As falsely high ankle arterial pressures may be measured if the calf arteries are rigid due to calcification, as is often seen in diabetics and patients with chronic kidney insufficiency (dialysis patients), the finding of very high ankle pressures or incompressible ankle arteries should always raise suspicion of a false result. In such cases, measurement of toe pressures (see below) will reveal a true pressure as the small digital arteries very rarely become affected with media calcification. Alternatively, if toe pressure measurement is not possible, the pedal Doppler signal should also be assessed for normal triphasic or biphasic waveforms (see later). When the Doppler signal in the foot is monophasic due to proximal disease, pressures above the brachial pressure suggest falsely high readings due to vascular calcification.

Assessment of ABPI is clearly indicated for all patients with leg ulceration and foot ulcers. The technique is particularly important in diabetic ‘neuropathic’ ulcers or infection involving the toes or feet, where missed proximal arterial disease may lead to amputation due to rapidly progressing infection. The ABPI is also useful in elderly patients referred with foot symptoms that do not appear to be vascular when a normal measurement is reassuring.

Toe pressures

Toe pressure measurements may be useful when the calf arteries are incompressible or when severe distal arterial disease in the foot is suspected, i.e. in cases with high ABPI but non-healing ulcers at toe or forefoot level.

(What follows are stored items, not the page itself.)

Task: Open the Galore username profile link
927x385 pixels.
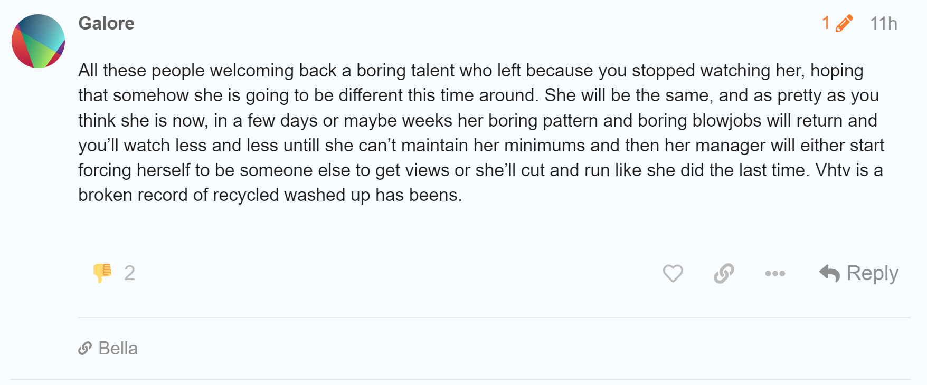Action: 106,23
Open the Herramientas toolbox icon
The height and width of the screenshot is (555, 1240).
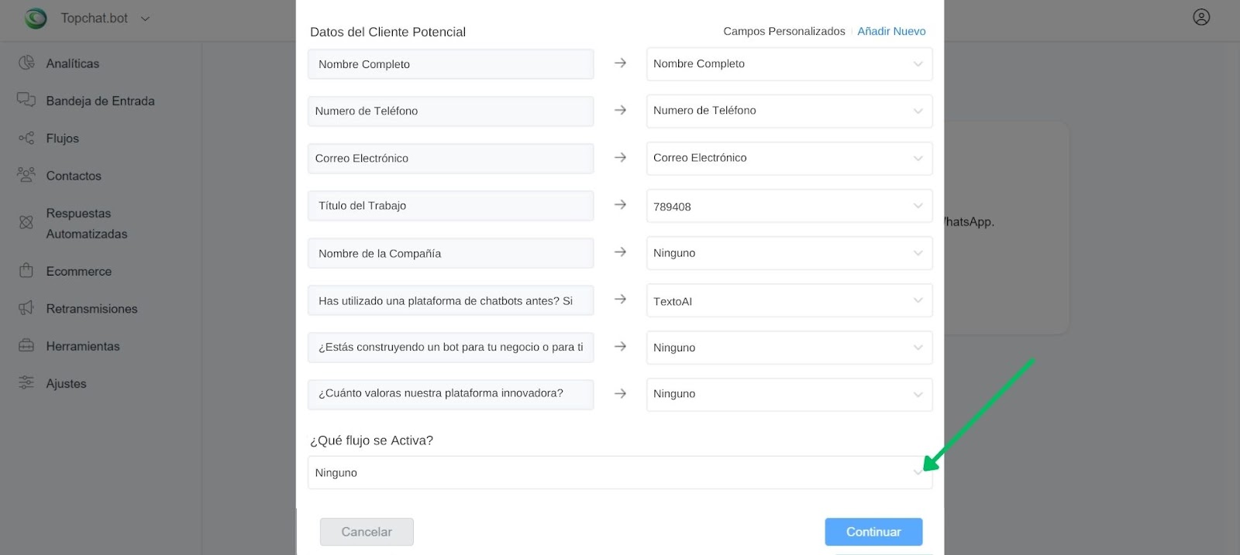[x=26, y=345]
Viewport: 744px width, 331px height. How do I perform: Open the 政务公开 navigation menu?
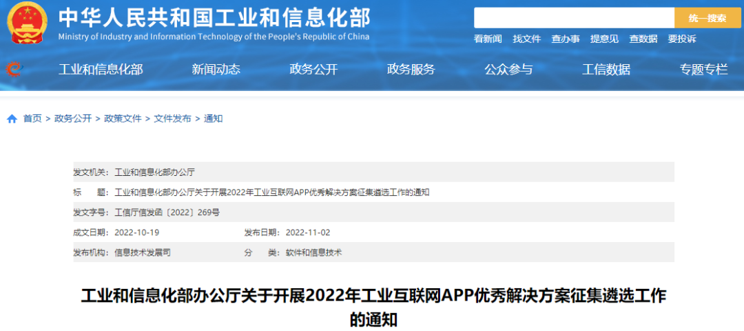pyautogui.click(x=313, y=69)
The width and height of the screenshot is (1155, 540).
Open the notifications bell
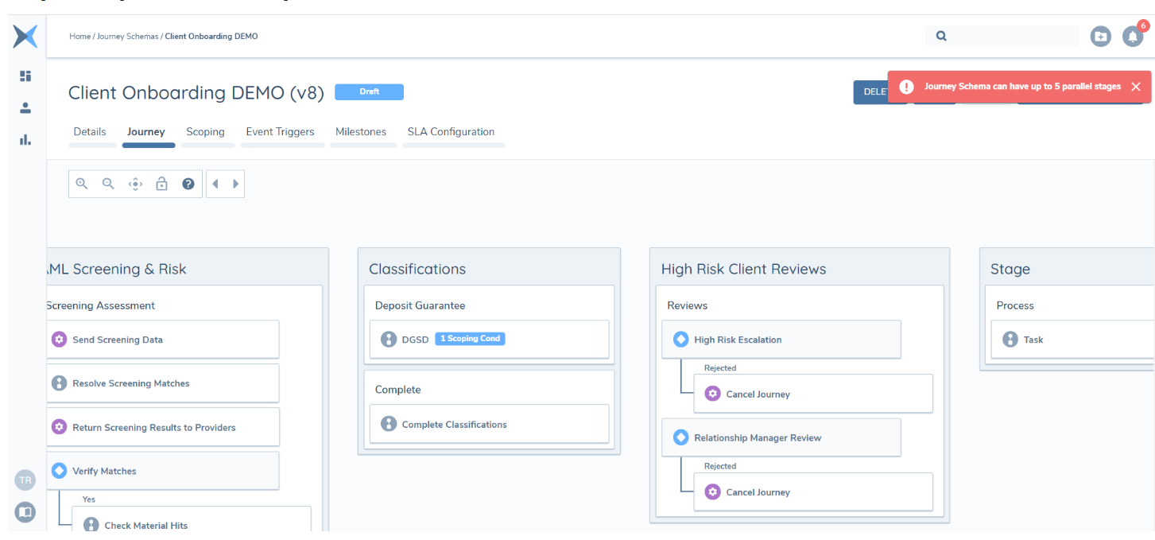coord(1132,36)
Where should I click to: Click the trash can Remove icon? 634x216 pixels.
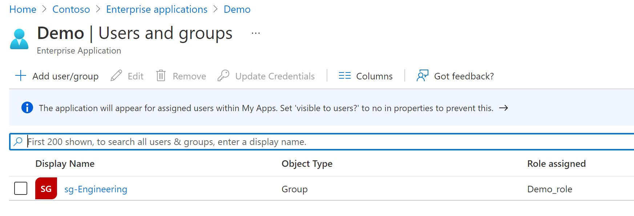[x=161, y=76]
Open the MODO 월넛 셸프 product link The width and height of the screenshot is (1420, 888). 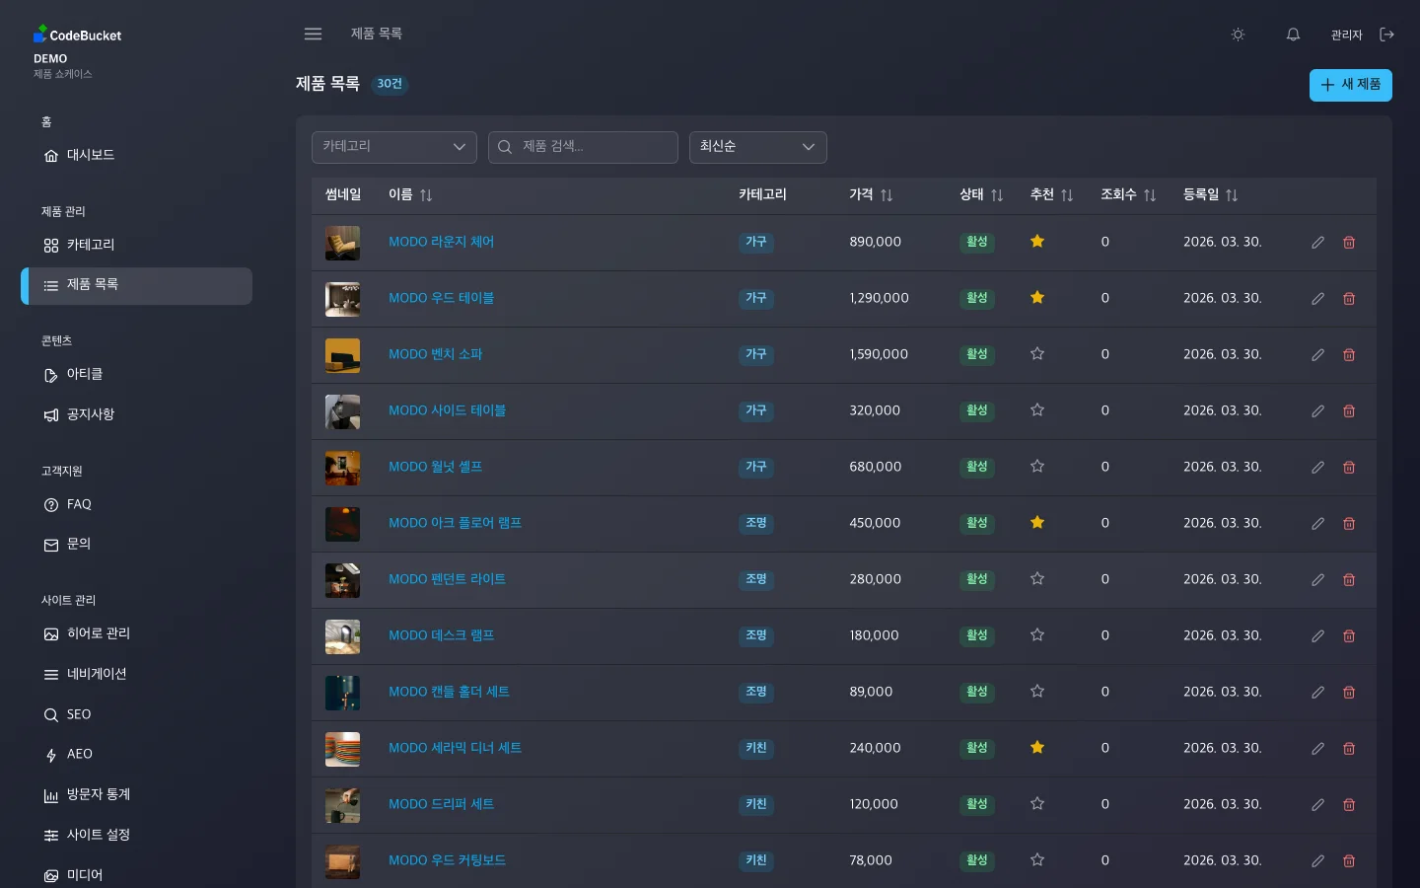(x=435, y=467)
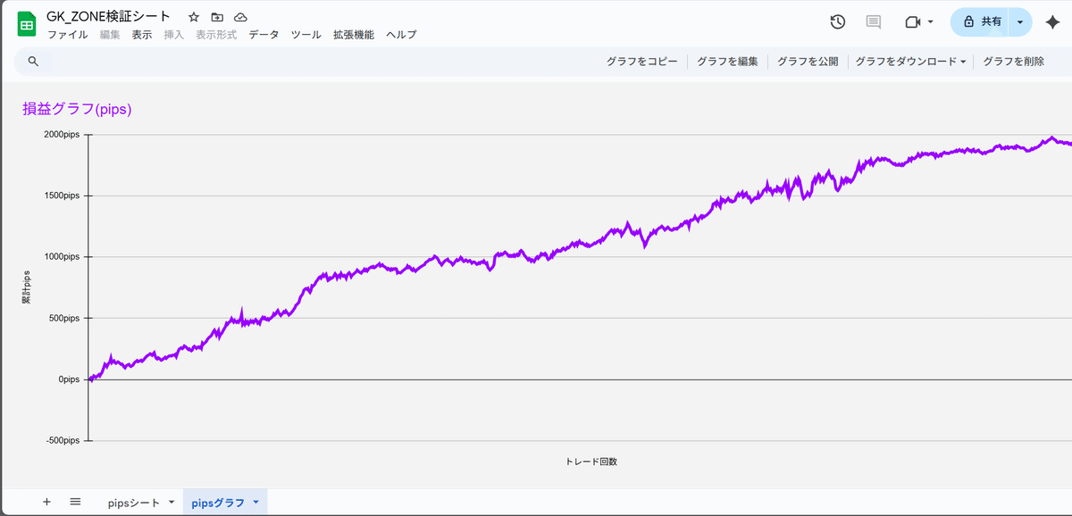Open comments using the comment icon
The image size is (1072, 516).
[x=873, y=21]
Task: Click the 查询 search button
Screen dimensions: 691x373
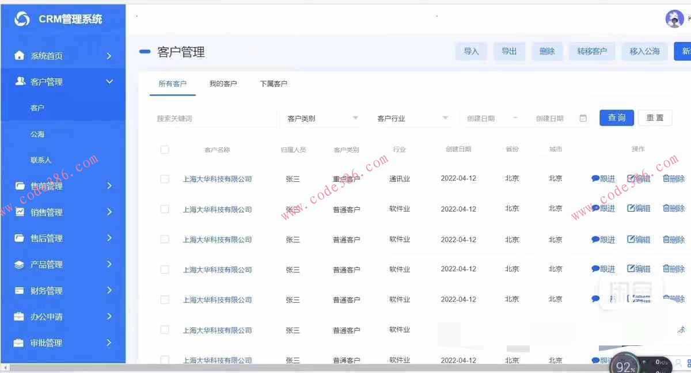Action: [616, 117]
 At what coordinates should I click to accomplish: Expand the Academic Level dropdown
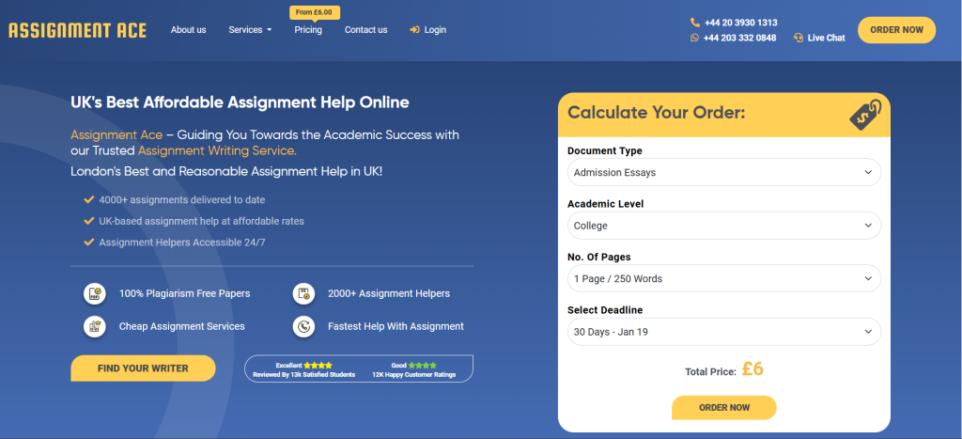point(724,226)
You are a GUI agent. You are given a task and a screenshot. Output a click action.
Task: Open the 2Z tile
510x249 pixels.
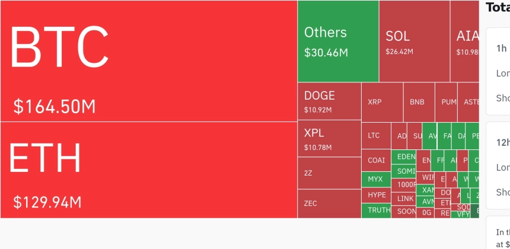pos(329,173)
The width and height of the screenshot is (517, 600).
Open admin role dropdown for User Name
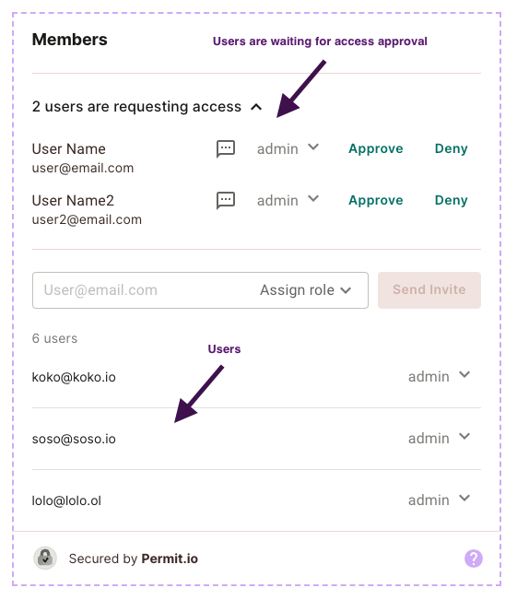coord(288,148)
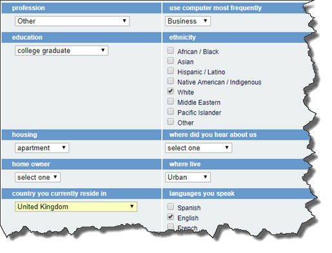Open the profession dropdown showing Other
332x253 pixels.
pyautogui.click(x=72, y=21)
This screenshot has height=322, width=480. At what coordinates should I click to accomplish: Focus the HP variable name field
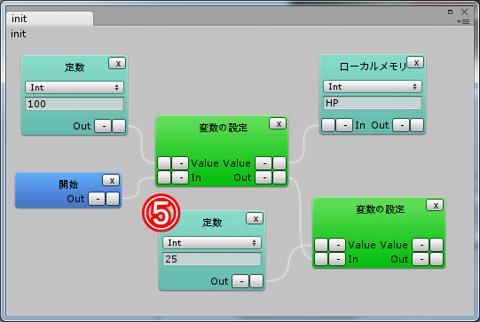tap(373, 103)
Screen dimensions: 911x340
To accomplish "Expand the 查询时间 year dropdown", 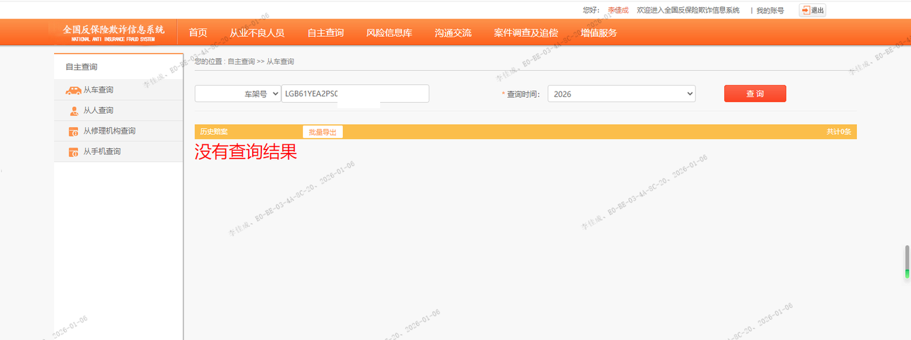I will pos(621,94).
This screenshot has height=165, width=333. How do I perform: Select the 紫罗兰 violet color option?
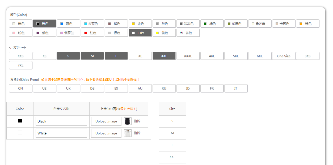click(68, 33)
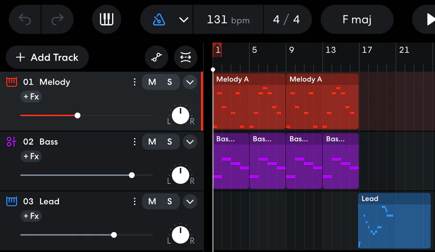This screenshot has width=435, height=252.
Task: Expand the Melody track chevron
Action: click(190, 82)
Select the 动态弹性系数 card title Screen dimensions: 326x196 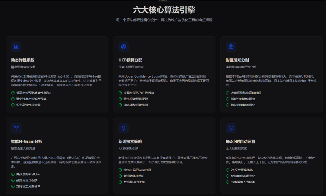[23, 60]
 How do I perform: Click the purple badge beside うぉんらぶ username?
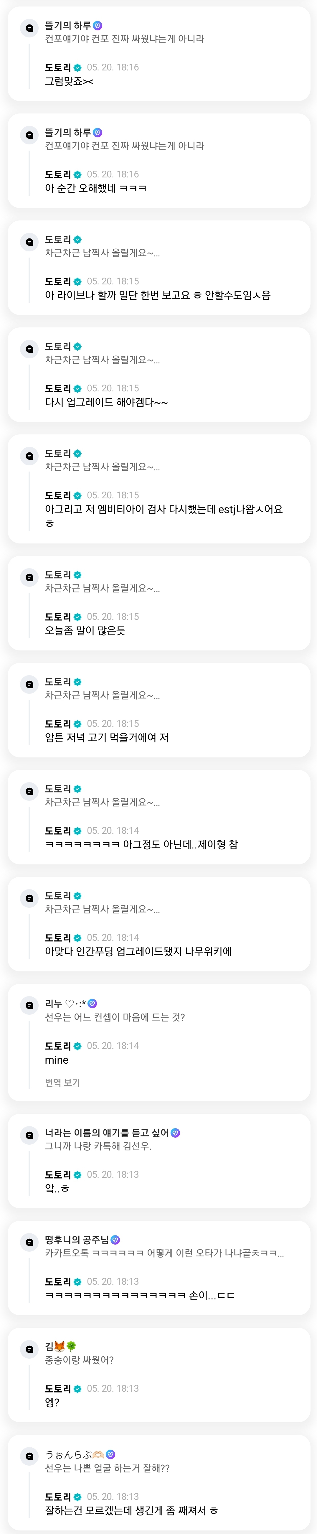click(111, 1454)
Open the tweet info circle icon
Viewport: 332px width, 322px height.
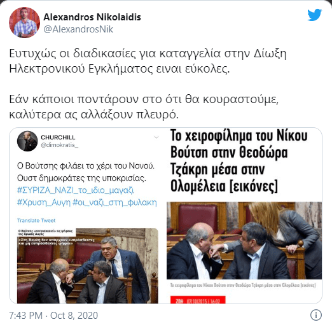click(x=316, y=315)
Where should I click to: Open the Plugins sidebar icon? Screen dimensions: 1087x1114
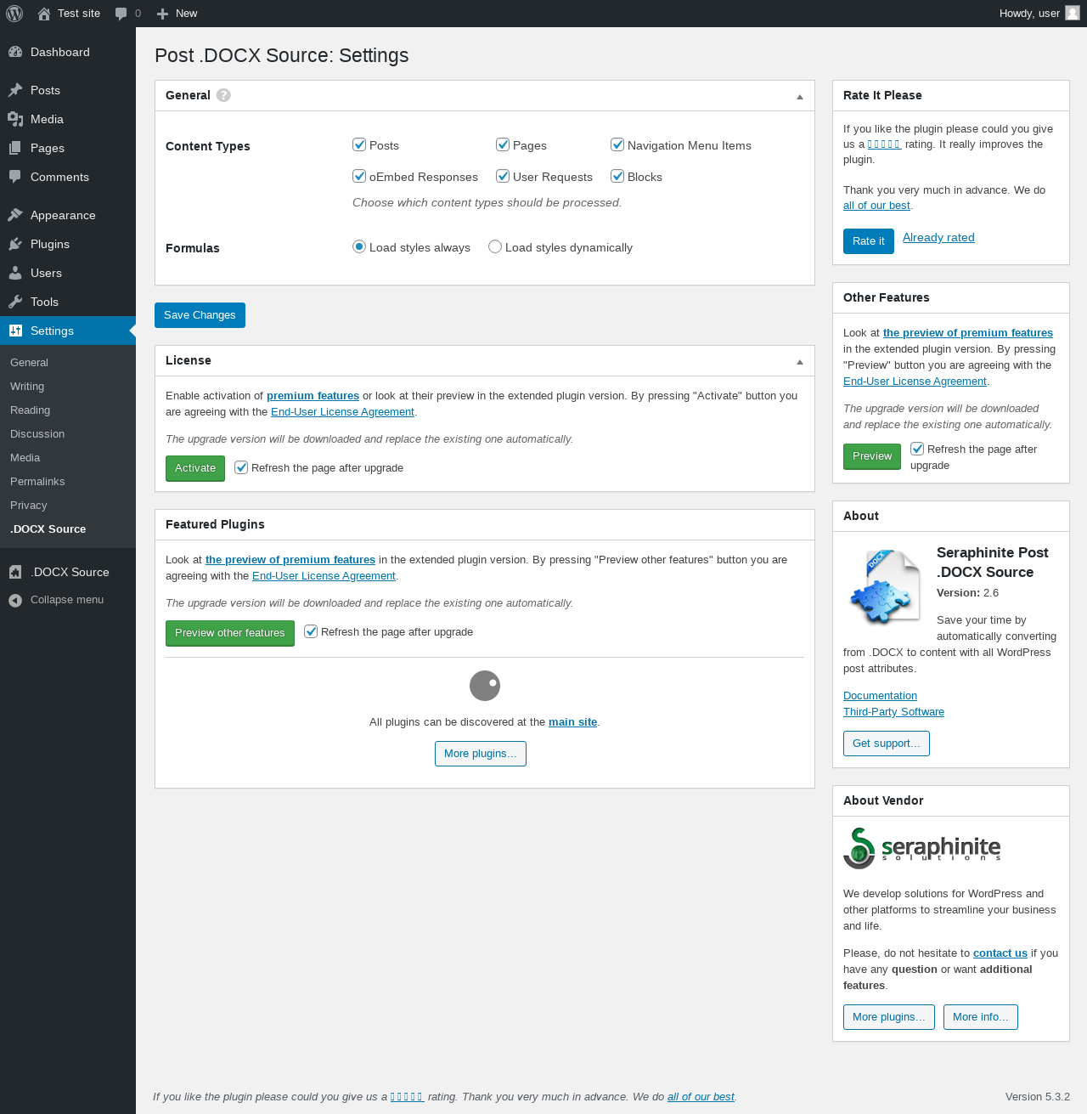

The toe pressure can be measured using the strain-gauge technique, photo-plethysmography or laser Doppler to detect the disappearance and reappearance of the pulse as the cuff is inflated and deflated.¹⁹ A warm room is essential to avoid vasospasm and most often the feet need a 15- to 20-minute warm-up period. Expressed as a ratio to brachial artery pressure, toe pressures are normally lower than ABPI at 0.8–0.9.

The ischaemic angle

As a refinement to Buerger’s test, the level at which a pedal Doppler signal disappears on elevation of the foot may be taken as a crude measure of ankle arterial pressure when the calf arteries are incompressible.²¹ This technique has been called the ‘pole test’ as the foot is raised alongside a calibrated pole marked in mmHg (0.73 mmHg = 1 cmH₂O). This technique is only useful in severe ischaemia as it is not possible to raise the foot high enough to measure normal pressures.